| TEXT SEGMENT |
>>
📚 go-pg-migrations - Awesome Go Library for Database

Go Gopher mascot for go-pg-migrations

A Go package to help write migrations with go-pg/pg.

🏷️ Database
📂 Data stores with expiring records, in-memory distributed data stores, or in-memory subsets of file-based databases.
84 stars
View on GitHub 🔗

Detailed Description of go-pg-migrations

go-pg-migrations

Version GoDoc Build Status Coverage Status Go Report Card

A Go package to help write migrations with go-pg/pg.

Usage

Installation

Because go-pg now has Go modules support, go-pg-migrations also has modules support; it currently depends on v10 of go-pg. To install it, use the following command in a project with a go.mod:

$ go get github.com/robinjoseph08/go-pg-migrations/v3

If you are not yet using Go modules, you can still use v1 of this package.

Running

To see how this package is intended to be used, you can look at the example directory. All you need to do is have a main package (e.g. example); call migrations.Run with the directory you want the migration files to be saved in (which will be the same directory of the main package, e.g. example), an instance of *pg.DB, and os.Args; and log any potential errors that could be returned.

Once this has been set up, then you can use the create, migrate, rollback, help commands like so:

$ go run example/*.go create create_users_table
Creating example/20180812001528_create_users_table.go...

$ go run example/*.go migrate
Running batch 1 with 1 migration(s)...
Finished running "20180812001528_create_users_table"

$ go run example/*.go rollback
Rolling back batch 1 with 1 migration(s)...
Finished rolling back "20180812001528_create_users_table"

$ go run example/*.go help
Usage:
  go run example/*.go [command]

Commands:
  create   - create a new migration in example with the provided name
  migrate  - run any migrations that haven't been run yet
  rollback - roll back the previous run batch of migrations
  help     - print this help text

Examples:
  go run example/*.go create create_users_table
  go run example/*.go migrate
  go run example/*.go rollback
  go run example/*.go help

While this works when you have the Go toolchain installed, there might be a scenario where you have to run migrations and you don't have the toolchain available (e.g. in a scratch or alpine Docker image deployed to production). In that case, you should compile another binary (in addition to your actual application) and copy it into the final image. This will include all of your migrations and allow you to run it by overriding the command when running the Docker container.
<<
| SHORT EXERCISE |
Reproduce the passage of the go-pg-migrations page from "Installation" up to and including "could be returned.". The records are not used for anything here.

| INFORMATION SHOWN |
>>
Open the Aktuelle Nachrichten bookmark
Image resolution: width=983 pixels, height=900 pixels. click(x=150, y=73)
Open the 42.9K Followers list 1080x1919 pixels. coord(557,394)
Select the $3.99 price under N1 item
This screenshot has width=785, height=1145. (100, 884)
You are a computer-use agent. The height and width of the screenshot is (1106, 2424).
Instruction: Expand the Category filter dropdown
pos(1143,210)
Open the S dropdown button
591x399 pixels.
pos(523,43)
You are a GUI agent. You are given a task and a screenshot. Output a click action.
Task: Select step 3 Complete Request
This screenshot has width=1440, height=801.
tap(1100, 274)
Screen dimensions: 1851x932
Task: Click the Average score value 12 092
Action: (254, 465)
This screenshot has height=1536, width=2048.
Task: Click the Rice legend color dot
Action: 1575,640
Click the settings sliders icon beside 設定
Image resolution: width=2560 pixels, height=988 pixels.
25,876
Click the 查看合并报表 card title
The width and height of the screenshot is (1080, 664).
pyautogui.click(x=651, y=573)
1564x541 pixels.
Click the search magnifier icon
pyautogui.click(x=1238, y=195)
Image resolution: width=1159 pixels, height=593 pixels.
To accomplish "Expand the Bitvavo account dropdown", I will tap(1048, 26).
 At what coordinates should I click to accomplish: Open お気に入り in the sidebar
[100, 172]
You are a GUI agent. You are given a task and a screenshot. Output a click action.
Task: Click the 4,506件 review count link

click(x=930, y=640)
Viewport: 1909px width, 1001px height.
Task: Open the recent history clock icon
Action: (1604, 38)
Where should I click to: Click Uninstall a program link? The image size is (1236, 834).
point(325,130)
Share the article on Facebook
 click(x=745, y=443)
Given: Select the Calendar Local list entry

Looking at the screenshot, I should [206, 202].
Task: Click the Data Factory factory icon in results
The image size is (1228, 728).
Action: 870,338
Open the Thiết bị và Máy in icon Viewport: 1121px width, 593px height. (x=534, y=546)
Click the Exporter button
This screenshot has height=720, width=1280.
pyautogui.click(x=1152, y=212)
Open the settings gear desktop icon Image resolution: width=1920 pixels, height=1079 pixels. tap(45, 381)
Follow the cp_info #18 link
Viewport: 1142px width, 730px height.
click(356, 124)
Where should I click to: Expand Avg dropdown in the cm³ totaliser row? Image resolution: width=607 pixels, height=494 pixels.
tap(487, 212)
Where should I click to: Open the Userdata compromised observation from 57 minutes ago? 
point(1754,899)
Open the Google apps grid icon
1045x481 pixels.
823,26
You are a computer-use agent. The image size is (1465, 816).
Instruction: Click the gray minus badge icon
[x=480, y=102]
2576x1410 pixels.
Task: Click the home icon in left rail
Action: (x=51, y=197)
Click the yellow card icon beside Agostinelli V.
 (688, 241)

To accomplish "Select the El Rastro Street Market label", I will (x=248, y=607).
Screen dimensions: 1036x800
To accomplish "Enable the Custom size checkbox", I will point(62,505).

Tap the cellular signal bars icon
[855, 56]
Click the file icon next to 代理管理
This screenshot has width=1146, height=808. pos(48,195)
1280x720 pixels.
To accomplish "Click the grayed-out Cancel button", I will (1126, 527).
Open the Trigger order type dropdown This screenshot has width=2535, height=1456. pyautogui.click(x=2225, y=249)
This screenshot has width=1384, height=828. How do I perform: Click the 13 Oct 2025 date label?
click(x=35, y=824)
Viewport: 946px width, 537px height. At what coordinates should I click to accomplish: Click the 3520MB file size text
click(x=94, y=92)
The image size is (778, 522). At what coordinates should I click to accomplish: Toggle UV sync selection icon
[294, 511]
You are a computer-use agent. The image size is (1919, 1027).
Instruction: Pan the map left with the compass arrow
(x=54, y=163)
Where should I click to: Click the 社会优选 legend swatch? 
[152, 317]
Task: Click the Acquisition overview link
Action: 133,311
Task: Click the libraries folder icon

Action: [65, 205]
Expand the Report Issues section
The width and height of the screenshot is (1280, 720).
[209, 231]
<<
| OUTPUT FOR THIS TASK |
Installation

Because go-pg now has Go modules support, go-pg-migrations also has modules support; it currently depends on v10 of go-pg. To install it, use the following command in a project with a go.mod:

$ go get github.com/robinjoseph08/go-pg-migrations/v3

If you are not yet using Go modules, you can still use v1 of this package.

Running

To see how this package is intended to be used, you can look at the example directory. All you need to do is have a main package (e.g. example); call migrations.Run with the directory you want the migration files to be saved in (which will be the same directory of the main package, e.g. example), an instance of *pg.DB, and os.Args; and log any potential errors that could be returned.